最近終了した中国の大学入試「高考(ガオカオ)」で、ある光景が話題になった。
受験生が試験会場の入口でメガネを外し、試験監督のチェックを受けていたのだ。
背景にあるのは「スマートグラス」の存在だ。見た目は普通のメガネだが、撮影や通信機能を備えた製品もあり、近年はAI機能を搭載した製品も登場している。そのため、当局は不正への悪用を警戒し、一部地域では、眼鏡そのものが検査対象になった。
さらに試験中はAI監視システムも導入された。周囲を何度も見回す、隣の答案をのぞき込む、ひそひそ話をするといった行動を自動で検知し、不審な動きがあれば監督員に通知するという。
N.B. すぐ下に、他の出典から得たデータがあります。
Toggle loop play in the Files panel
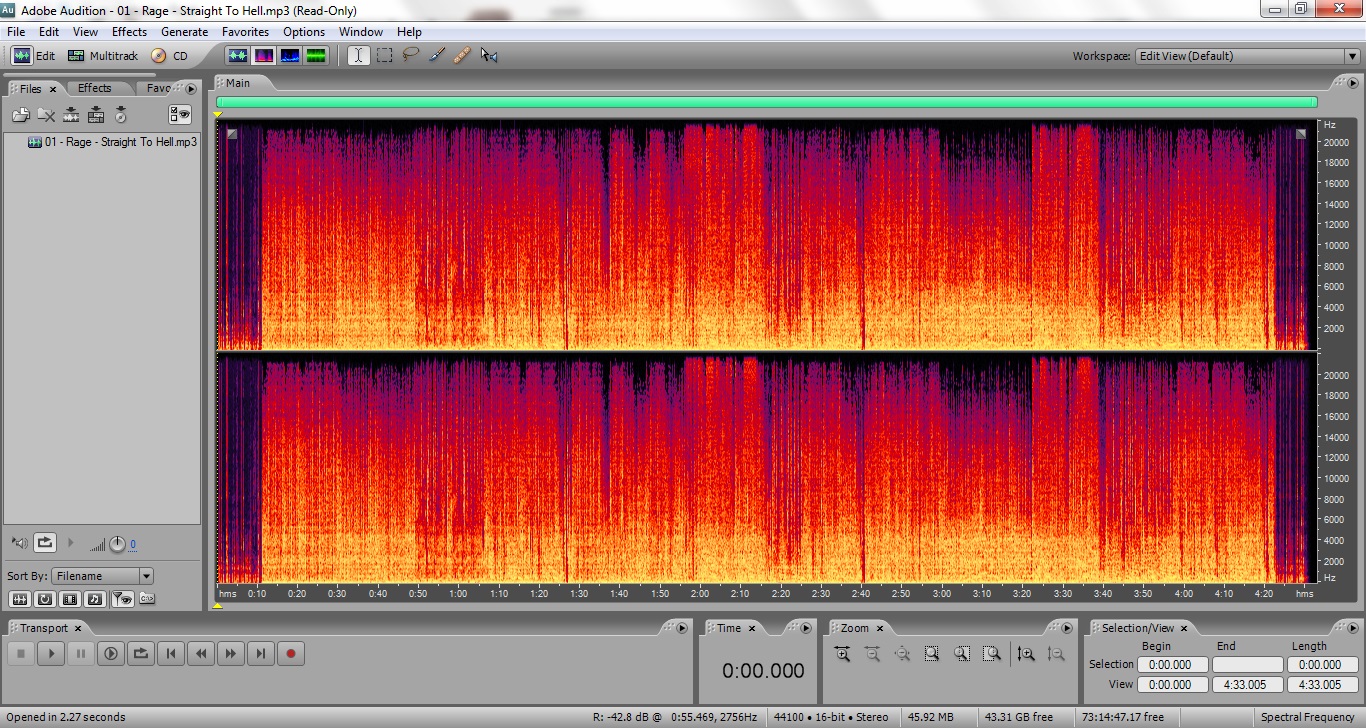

日本では、せいぜい携帯電話の電源を切り、かばんにしまうよう求められる程度だが、中国ではスマートフォンやスマートウォッチ、スマートグラスなどを会場へ持ち込んだだけで不正行為と判断される。使っていなくても全科目の成績が無効になる場合がある。
かつて試験で問題になったのはカンニングペーパーや携帯電話だった。現在はスマートウォッチやスマートグラスなど、身に着ける電子機器全般へと警戒の対象が広がっている。
中国では毎年1千万人を超える若者が「高考」に挑む。進学や就職、その後の人生にも大きな影響を与えるとされるだけに、不正対策は年々厳しくなっている。
「眼鏡を外してください」
かつて試験会場で警戒されたのはカンニングペーパーだった。いまは眼鏡である。
これがAI時代の新たな受験事情だ。技術の進歩とともに、不正対策もまた新しい段階に入っている。